Dibayangi Dampak Kenaikan Suku Bunga

Pejalan kaki melintas dekat layar pergerakan Indeks Harga Saham Gabungan (IHSG) di kawasan Jakarta, Senin (13/1/2020). IHSG menguat 0,34 persen atau 21 poin ke level 6.296 pada penutupan perdagangan Senin (13/1) sore ini. (Liputan6.com/Angga Yuniar)

Memang, Alfred mencermati ekonomi Indonesia di semester II ini akan diperhadapkan pada dampak kenaikan suku bunga. Namun, pihaknya melihat belum ada dampak atau tekanan yang besar yang bisa menghambat pertumbuhan ekonomi, konsumsi, maupun belanja masyarakat.

Ia menilai, Indonesia memiliki modal nilai tukar yang kuat, berkaca pada performa nilai tukar Rupiah secara year to date (ytd) yang masih kuat di tengah sentimen kenaikan suku bunga The Fed.

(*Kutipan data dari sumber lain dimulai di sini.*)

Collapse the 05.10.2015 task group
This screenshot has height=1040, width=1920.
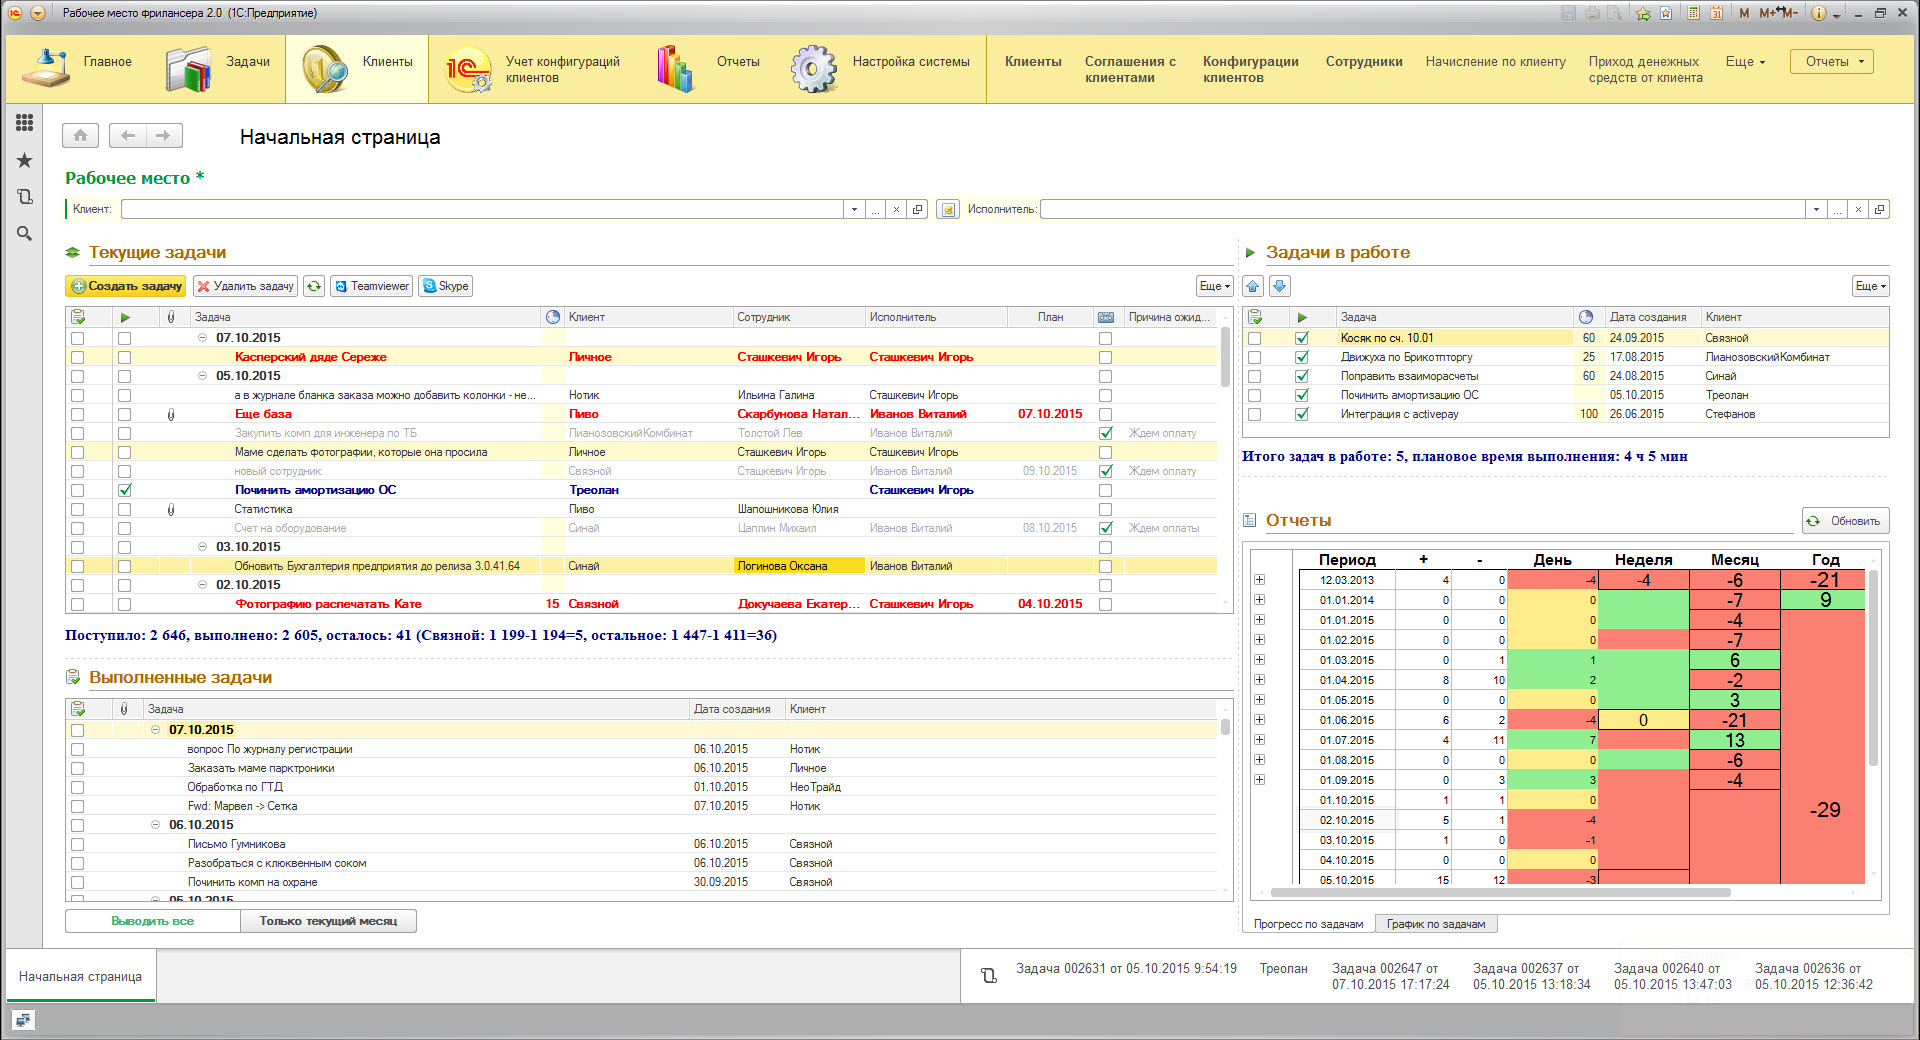click(x=202, y=376)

“Sentimen ini menjadi ukuran bagaimana pasar global masih optimis dengan ekonomi Indonesia in line dengan kondisi inflasi, pertumbuhan ekonomi, surplus neraca perdagangan, dan sentimen harga komoditi,” ujar dia.

Tak hanya itu, sentimen lainnya seperti aksi beli investor asing juga dinilai memberikan kepercayaan diri bagi investor lokal untuk masuk ke pasar modal, baik melalui pembelian instrumen saham maupun obligasi.

Di sisi lain, Alfred mengatakan stabilitas politik di semester II juga relatif kondusif. Sehingga perhitungan pasar sepenuhnya akan fokus kepada respon ekonomi terhadap kenaikan suku bunga, dan konflik geopolitik yang eksposurenya sudah semakin menurun.